Understanding the environmental impacts of production setups and process parameters is a necessity for process optimization and new process development within sustainable manufacturing. Previous research studies have focused on developing standard methodologies and frameworks for parametrically modelling the life cycle inventories of unit manufacturing processes. However, these approaches do not fully account for the challenges associated with implementing life cycle inventory models in real-world production setups. Therefore, the time- and cost-intensiveness associated with constructing such models limit their use for identifying sustainability-focused process improvements in complex, real-world production processes. To address the above challenges, this paper proposes a framework to identify process inventory data that have a significant influence on process resource consumption, taking into consideration the difficulties and variabilities in measuring these data. The overarching goal is to identify feasible process improvements from the perspective of process monitoring for sustainable manufacturing.

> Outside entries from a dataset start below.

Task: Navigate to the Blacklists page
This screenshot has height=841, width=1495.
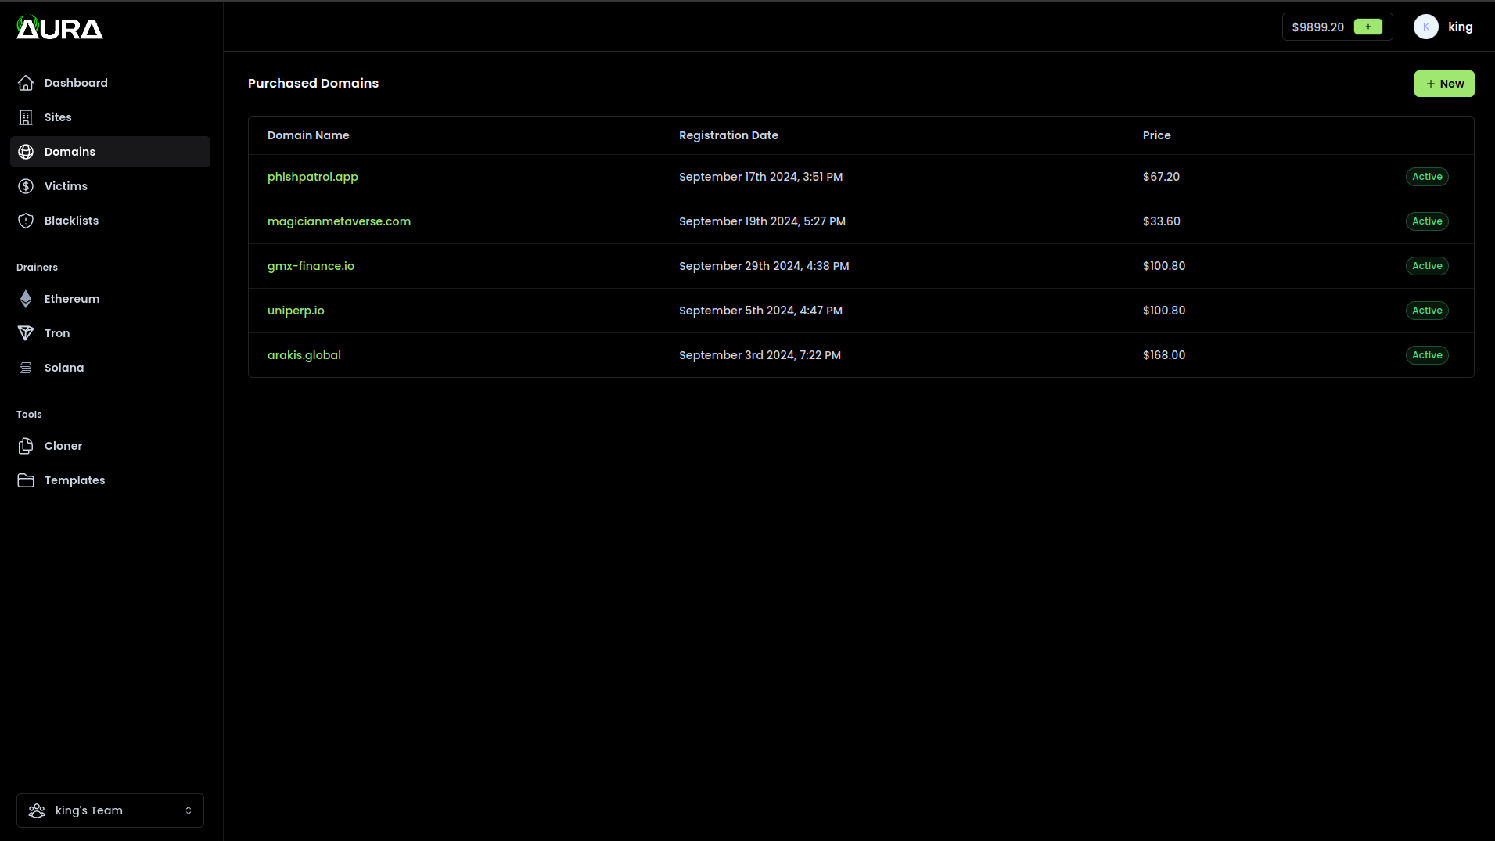Action: (70, 221)
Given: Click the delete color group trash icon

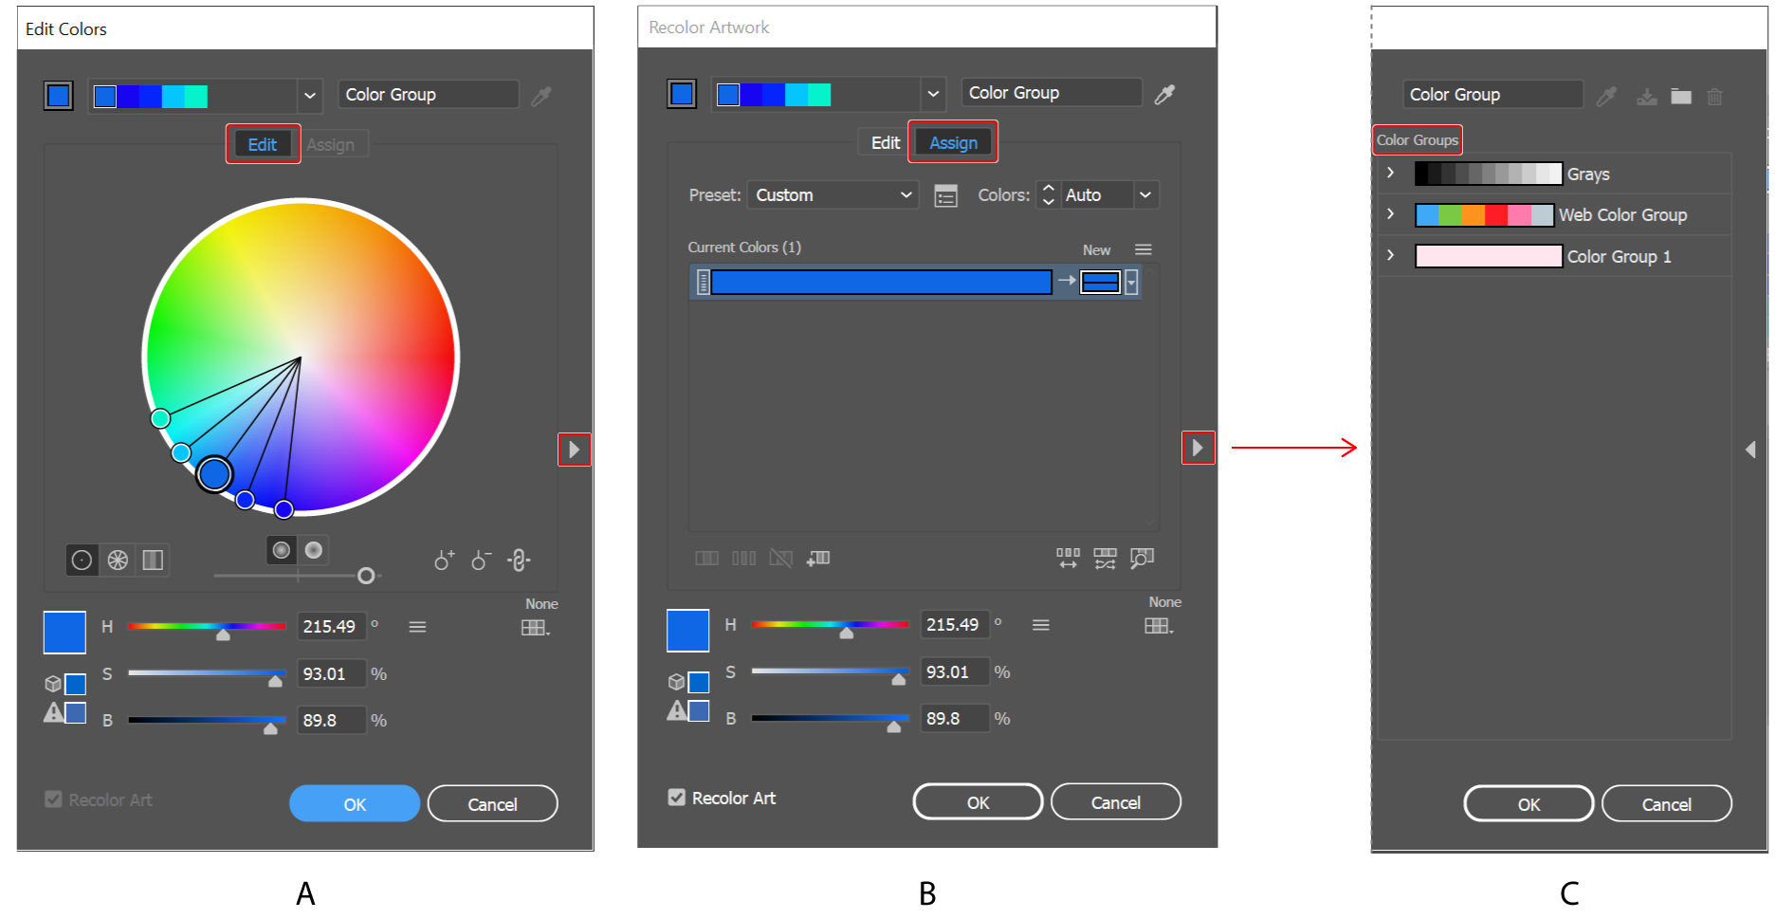Looking at the screenshot, I should (1714, 96).
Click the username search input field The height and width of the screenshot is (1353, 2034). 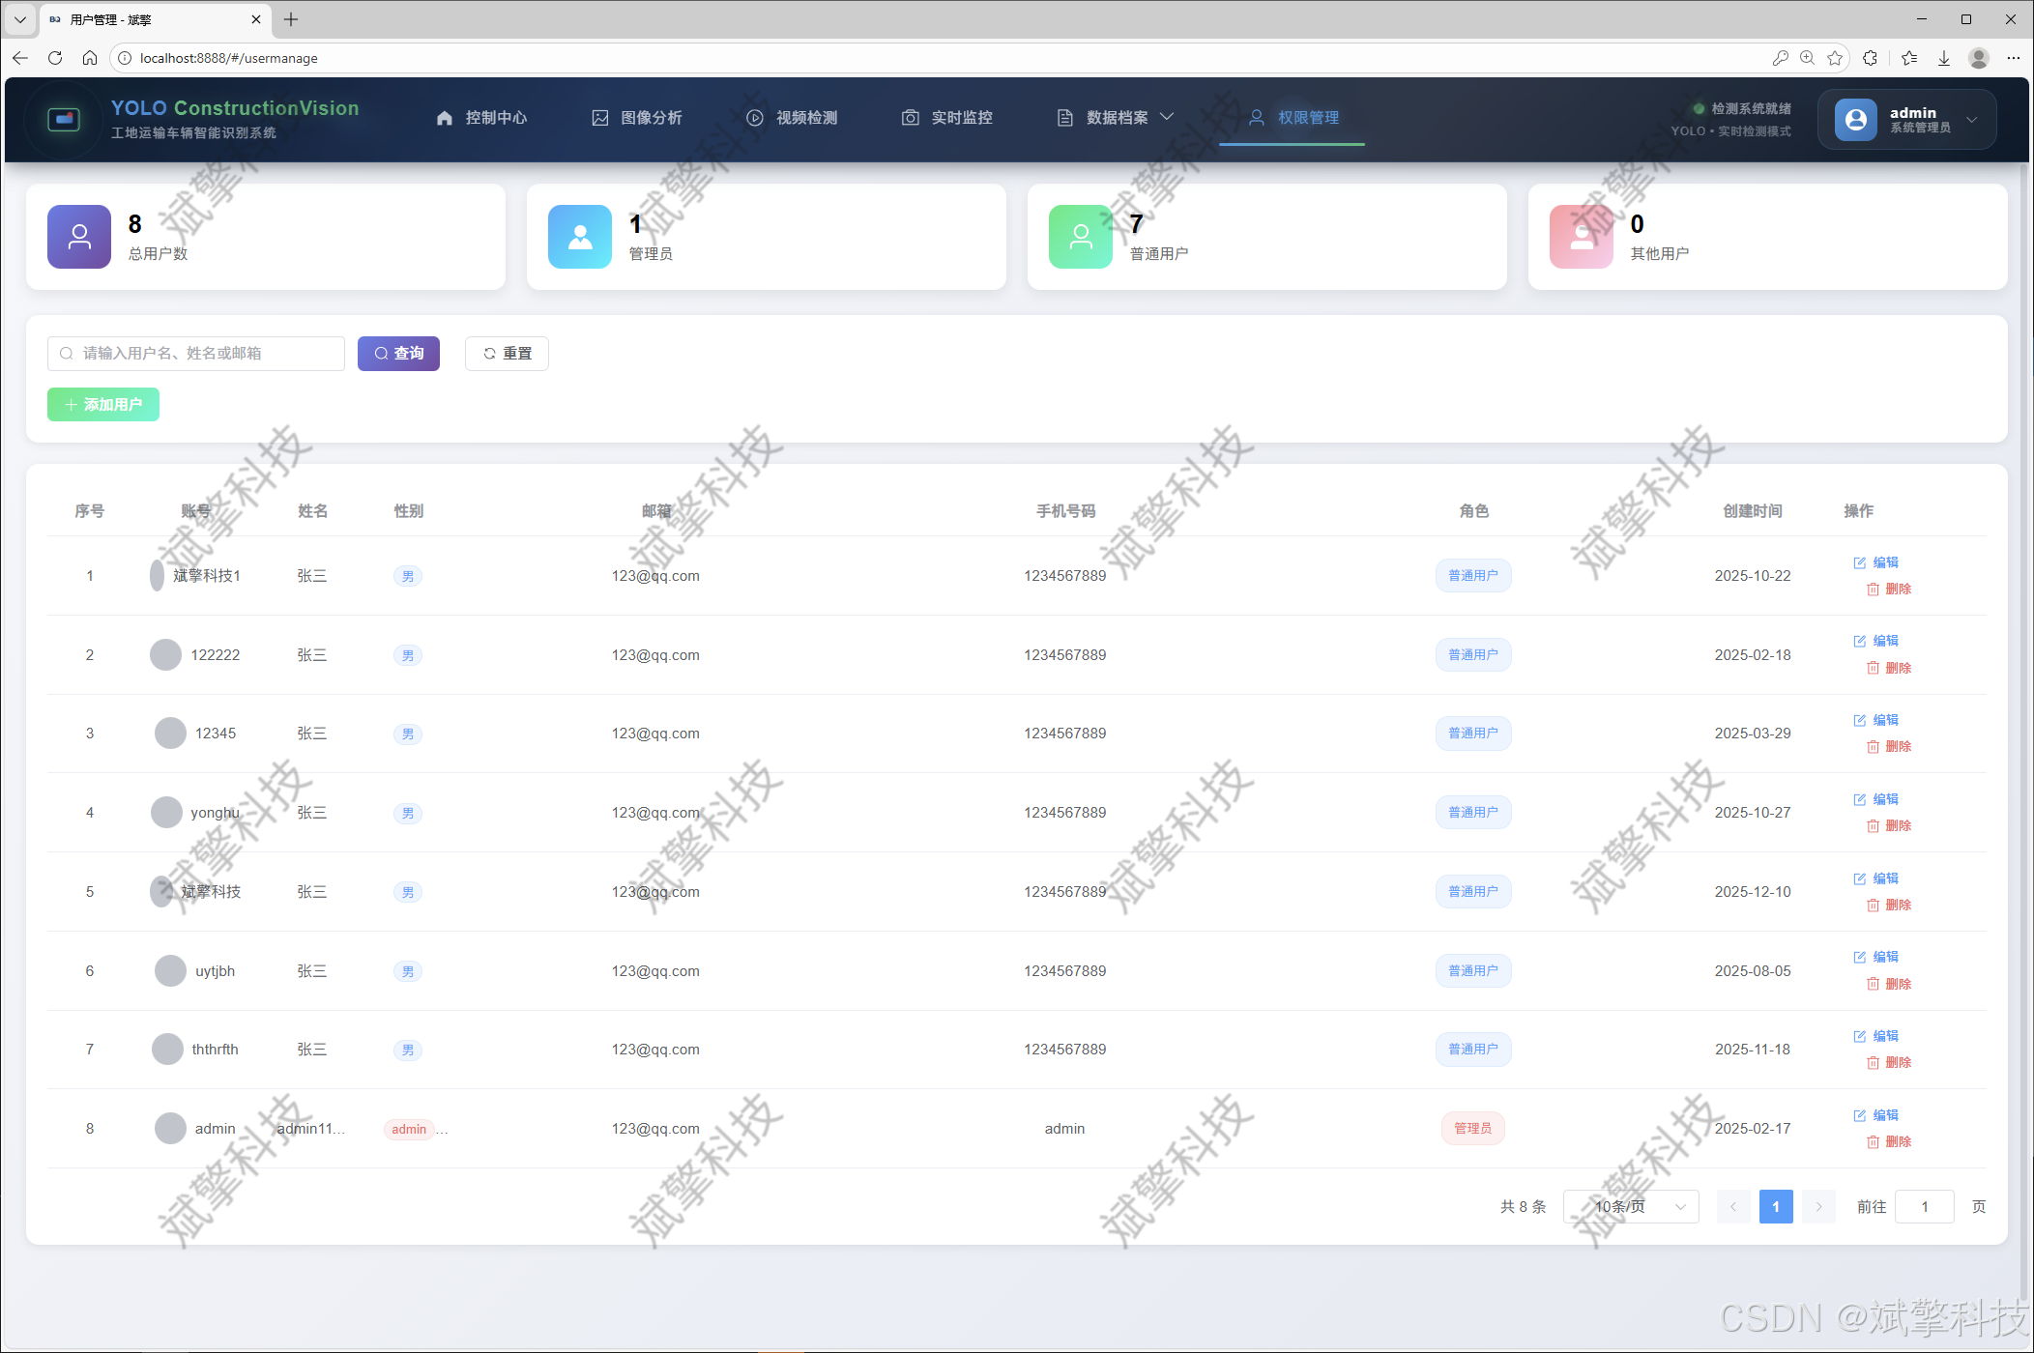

The application of the proposed framework is presented using a case study on a real-world through-feed centerless grinding production process for rotor manufacturing. This study reveals grinding time is the most sensitive process parameter among the other time-related parameters. The manual nature of the process, lack of a data acquisition system, non-standardized sequence of operation, and inability to capture in-process measurements without disrupting real-time production significantly contributes to the difficulty and variability of measuring grinding time.